*TASK DESCRIPTION*
Retype each of the records below word for word.

── PROVIDED DATA

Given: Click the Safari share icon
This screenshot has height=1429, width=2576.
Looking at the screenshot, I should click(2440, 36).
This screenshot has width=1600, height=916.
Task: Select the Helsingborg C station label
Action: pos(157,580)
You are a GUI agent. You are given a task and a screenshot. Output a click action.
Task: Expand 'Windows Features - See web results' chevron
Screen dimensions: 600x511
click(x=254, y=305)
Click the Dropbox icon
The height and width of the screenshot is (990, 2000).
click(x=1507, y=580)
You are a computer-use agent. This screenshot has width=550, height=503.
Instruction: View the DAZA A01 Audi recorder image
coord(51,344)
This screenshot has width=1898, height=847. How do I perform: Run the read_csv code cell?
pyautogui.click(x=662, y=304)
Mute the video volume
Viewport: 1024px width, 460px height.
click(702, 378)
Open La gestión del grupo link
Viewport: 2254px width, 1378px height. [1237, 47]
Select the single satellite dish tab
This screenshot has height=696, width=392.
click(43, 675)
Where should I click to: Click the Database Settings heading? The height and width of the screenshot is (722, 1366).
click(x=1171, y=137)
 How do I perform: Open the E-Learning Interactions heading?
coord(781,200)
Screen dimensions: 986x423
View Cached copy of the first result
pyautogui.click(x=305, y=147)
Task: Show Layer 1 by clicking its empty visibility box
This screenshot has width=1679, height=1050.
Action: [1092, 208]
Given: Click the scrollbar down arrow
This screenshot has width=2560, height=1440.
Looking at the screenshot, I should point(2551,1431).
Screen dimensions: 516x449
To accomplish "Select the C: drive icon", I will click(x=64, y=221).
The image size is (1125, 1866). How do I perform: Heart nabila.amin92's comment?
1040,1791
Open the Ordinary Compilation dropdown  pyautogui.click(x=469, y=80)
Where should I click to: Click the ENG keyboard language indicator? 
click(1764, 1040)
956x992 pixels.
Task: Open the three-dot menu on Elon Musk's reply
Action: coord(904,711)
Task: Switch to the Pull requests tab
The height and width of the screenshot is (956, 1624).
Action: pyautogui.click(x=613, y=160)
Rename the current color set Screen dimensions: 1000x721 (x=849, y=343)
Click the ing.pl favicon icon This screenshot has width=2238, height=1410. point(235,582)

────

*RESPONSE FOR THIS EXERCISE*
Given: Click the Safari share icon
This screenshot has height=1429, width=2576.
Looking at the screenshot, I should click(2440, 36).
This screenshot has width=1600, height=916.
Task: Select the Helsingborg C station label
Action: pos(157,580)
You are a GUI agent. You are given a task and a screenshot. Output a click action.
Task: Expand 'Windows Features - See web results' chevron
Screen dimensions: 600x511
click(x=254, y=305)
Click the Dropbox icon
The height and width of the screenshot is (990, 2000).
click(x=1507, y=580)
You are a computer-use agent. This screenshot has width=550, height=503.
Instruction: View the DAZA A01 Audi recorder image
coord(51,344)
This screenshot has width=1898, height=847. How do I perform: Run the read_csv code cell?
pyautogui.click(x=662, y=304)
Mute the video volume
Viewport: 1024px width, 460px height.
click(702, 378)
Open La gestión del grupo link
Viewport: 2254px width, 1378px height. [1237, 47]
Select the single satellite dish tab
This screenshot has height=696, width=392.
click(43, 675)
Where should I click to: Click the Database Settings heading? The height and width of the screenshot is (722, 1366).
click(x=1171, y=137)
 How do I perform: Open the E-Learning Interactions heading?
coord(781,200)
Screen dimensions: 986x423
View Cached copy of the first result
pyautogui.click(x=305, y=147)
Task: Show Layer 1 by clicking its empty visibility box
This screenshot has width=1679, height=1050.
Action: [1092, 208]
Given: Click the scrollbar down arrow
This screenshot has width=2560, height=1440.
Looking at the screenshot, I should point(2551,1431).
Screen dimensions: 516x449
To accomplish "Select the C: drive icon", I will click(x=64, y=221).
The image size is (1125, 1866). How do I perform: Heart nabila.amin92's comment?
1040,1791
Open the Ordinary Compilation dropdown  pyautogui.click(x=469, y=80)
Where should I click to: Click the ENG keyboard language indicator? 
click(1764, 1040)
956x992 pixels.
Task: Open the three-dot menu on Elon Musk's reply
Action: coord(904,711)
Task: Switch to the Pull requests tab
The height and width of the screenshot is (956, 1624).
Action: pyautogui.click(x=613, y=160)
Rename the current color set Screen dimensions: 1000x721 (x=849, y=343)
Click the ing.pl favicon icon This screenshot has width=2238, height=1410. point(235,582)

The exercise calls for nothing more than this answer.